───── Page text ─────

Aussie Company Euclideon Promises Graphics “100,000 Times Better” Than Current Standard
Though gamers might prefer to think about the creative side of game design, the technical side is just as important. I’m the kind of gamer whose eyes glaze over when I hear a phrase like “dynamic tesselation and displacement,” but when I see a demo of a new engine using that technology, I know cool things are in store once it gets put into some games.
Even the most jargon-phobic joystick jockey knows the word “polygon.” These are the flat, geometric shapes that developers use to build 3D games, and since they were invented, it’s been a race to see who can fit the most polygons on-screen at once. If you have enough, you can create objects that look real, even if they’re made up of hundreds if not thousands of polygons.
In one fell swoop, an Australian company called Euclideon is aiming to end the race — and polygons — forever. They use a technology called “point cloud data,” previously more popular in medical and scientific imaging, which represents objects as groups of tiny atoms, as opposed to collections of flat shapes. The technology is extremely resource-intensive, and when Euclideon announced that they were trying to adapt it to games, people said it was impossible.
Today, Euclideon struck back at its critics with the video below, which seems to vindicate their claims. The company has created a world comprised of over 21 trillion little pieces of point-cloud data, rendered down to the individual grains of dirt. The roughly eight-minute clip walks viewers through this extraordinary world, showing off realistic rocks, palm trees, and vines, and demonstrating their superiority over the alternatives currently appearing in big-name video games like Just Cause 2 and Bulletstorm.
Despite the incredible visuals on display, Euclideon’s claims should be taken with a grain of salt (or dirt). After all, at this point, we have to take them at their word when they say this technology can do what they say it can do. Still, they got a boost today on Twitter from id Software co-founder John Carmack, who gave credence to Aussie’s arguments on Twitter.
Nothing will be certain until somebody actually tries to make a game with this technology. Until then, we’ll be keeping an eye out for updates from Euclideon, who promise continual improvements to their ground-breaking engine. Look for them as soon as they appear here on GameFront.

───── Supplied records ─────

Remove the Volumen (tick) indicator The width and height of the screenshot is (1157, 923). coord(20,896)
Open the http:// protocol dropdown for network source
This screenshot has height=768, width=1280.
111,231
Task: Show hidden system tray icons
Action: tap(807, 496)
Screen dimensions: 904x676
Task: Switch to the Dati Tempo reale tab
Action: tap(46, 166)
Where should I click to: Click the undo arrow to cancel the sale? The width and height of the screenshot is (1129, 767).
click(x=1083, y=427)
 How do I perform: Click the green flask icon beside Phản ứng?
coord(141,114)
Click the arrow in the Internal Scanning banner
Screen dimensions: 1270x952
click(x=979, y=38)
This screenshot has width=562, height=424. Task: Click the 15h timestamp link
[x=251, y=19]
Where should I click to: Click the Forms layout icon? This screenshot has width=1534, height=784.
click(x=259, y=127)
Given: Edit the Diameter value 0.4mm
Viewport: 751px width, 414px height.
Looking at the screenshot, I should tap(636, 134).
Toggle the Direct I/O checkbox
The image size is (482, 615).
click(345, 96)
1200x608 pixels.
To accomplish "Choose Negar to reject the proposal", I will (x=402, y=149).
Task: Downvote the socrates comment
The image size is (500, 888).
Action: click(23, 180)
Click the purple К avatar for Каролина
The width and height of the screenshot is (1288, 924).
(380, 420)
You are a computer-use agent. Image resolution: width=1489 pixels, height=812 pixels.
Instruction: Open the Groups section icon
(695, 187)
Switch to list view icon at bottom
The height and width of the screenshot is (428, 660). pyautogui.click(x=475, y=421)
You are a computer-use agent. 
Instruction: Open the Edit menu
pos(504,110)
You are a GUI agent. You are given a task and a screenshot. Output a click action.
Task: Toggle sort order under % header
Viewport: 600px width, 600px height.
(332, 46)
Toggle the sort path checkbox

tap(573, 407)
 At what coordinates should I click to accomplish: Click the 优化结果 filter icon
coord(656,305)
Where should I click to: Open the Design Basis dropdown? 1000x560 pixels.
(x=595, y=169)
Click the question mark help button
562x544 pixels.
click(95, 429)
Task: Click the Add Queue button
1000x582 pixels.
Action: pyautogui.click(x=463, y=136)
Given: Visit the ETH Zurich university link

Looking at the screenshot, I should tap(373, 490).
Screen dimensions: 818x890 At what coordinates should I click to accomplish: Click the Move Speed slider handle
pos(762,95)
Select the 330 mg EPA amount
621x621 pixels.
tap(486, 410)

─────

◆ What to work on ◆
A) According to the Euclideon article, how many pieces of point-cloud data make up the world the company created?
B) Reproduce the stretch of the Euclideon article from "Despite the incredible" through "here on GameFront.".
The rows have no role here.

◆ Task solutions ◆
A) Over 21 trillion.

B)
Despite the incredible visuals on display, Euclideon’s claims should be taken with a grain of salt (or dirt). After all, at this point, we have to take them at their word when they say this technology can do what they say it can do. Still, they got a boost today on Twitter from id Software co-founder John Carmack, who gave credence to Aussie’s arguments on Twitter.
Nothing will be certain until somebody actually tries to make a game with this technology. Until then, we’ll be keeping an eye out for updates from Euclideon, who promise continual improvements to their ground-breaking engine. Look for them as soon as they appear here on GameFront.